=== Work instruction ===
Starting at the line that contains "You are a computer-use agent. Image" and ending at the line that contains "Instruction: Click the paragraph", the lines below are to be given again exactly, with nothing added.

=== Provided entries ===
- - -

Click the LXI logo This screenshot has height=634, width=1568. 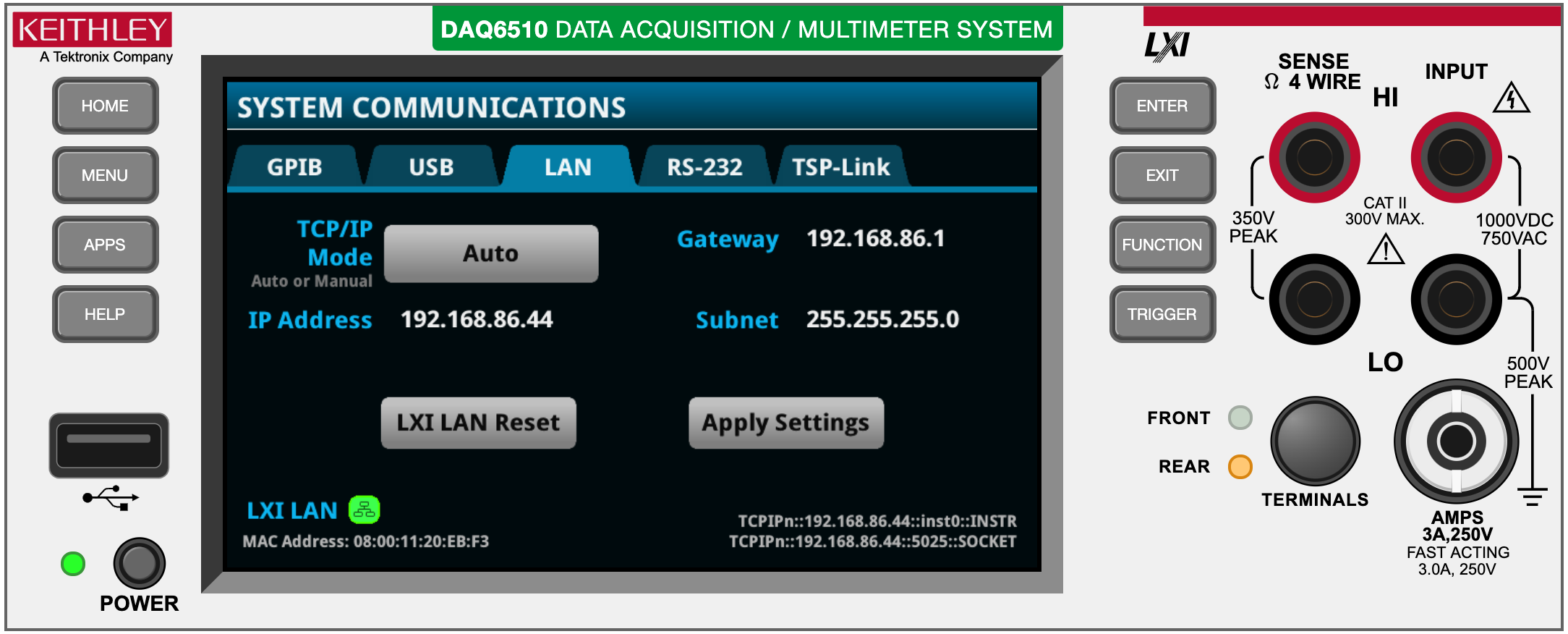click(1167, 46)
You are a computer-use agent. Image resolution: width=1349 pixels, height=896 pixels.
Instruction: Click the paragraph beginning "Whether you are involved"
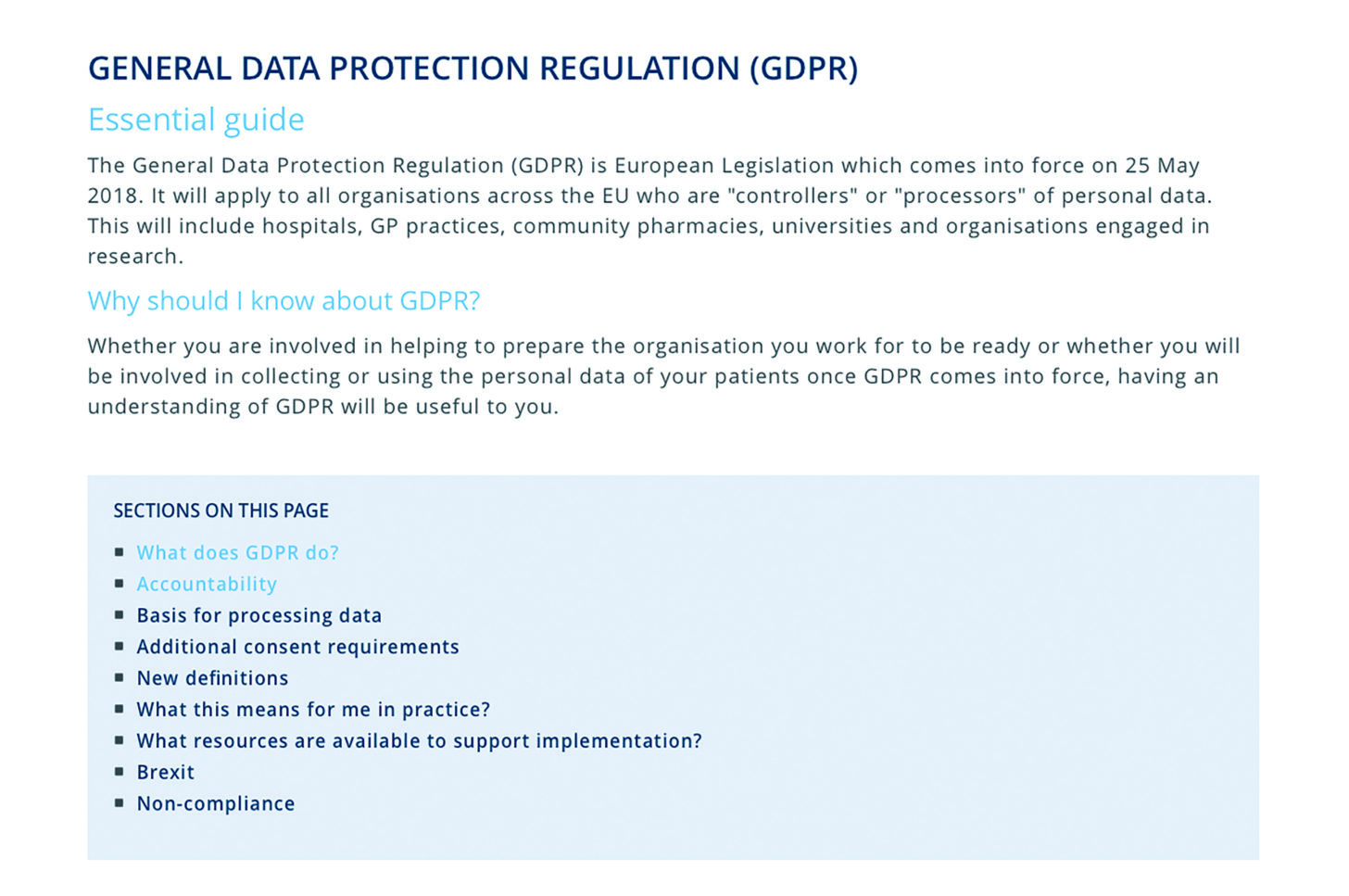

- - -

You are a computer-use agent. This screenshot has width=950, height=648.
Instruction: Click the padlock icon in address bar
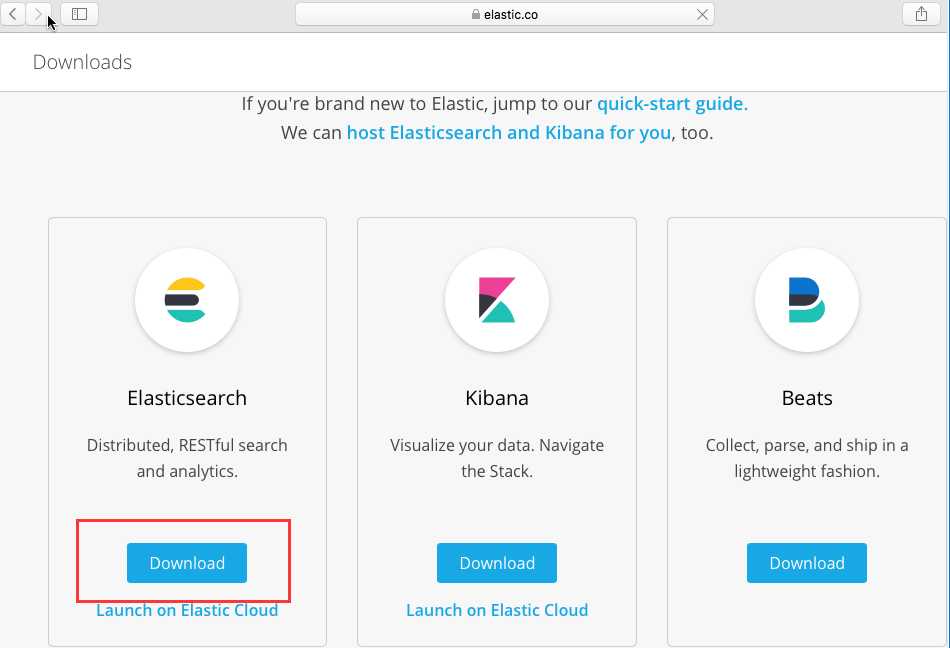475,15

- - -

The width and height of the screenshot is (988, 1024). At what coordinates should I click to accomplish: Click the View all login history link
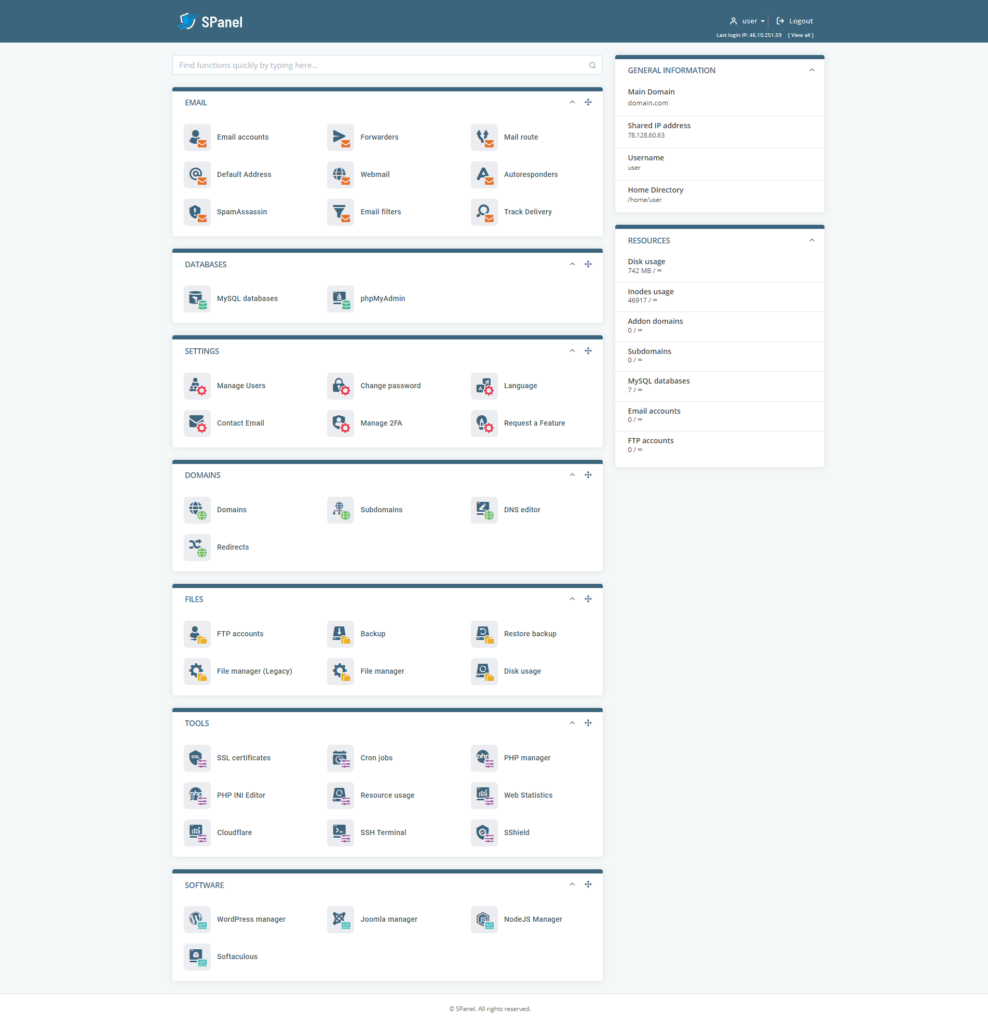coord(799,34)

- - -

=== Solution ===
You are a computer-use agent. Image resolution: width=1349 pixels, height=896 pixels.
Instruction: Click the paragraph beginning "Whether you are involved"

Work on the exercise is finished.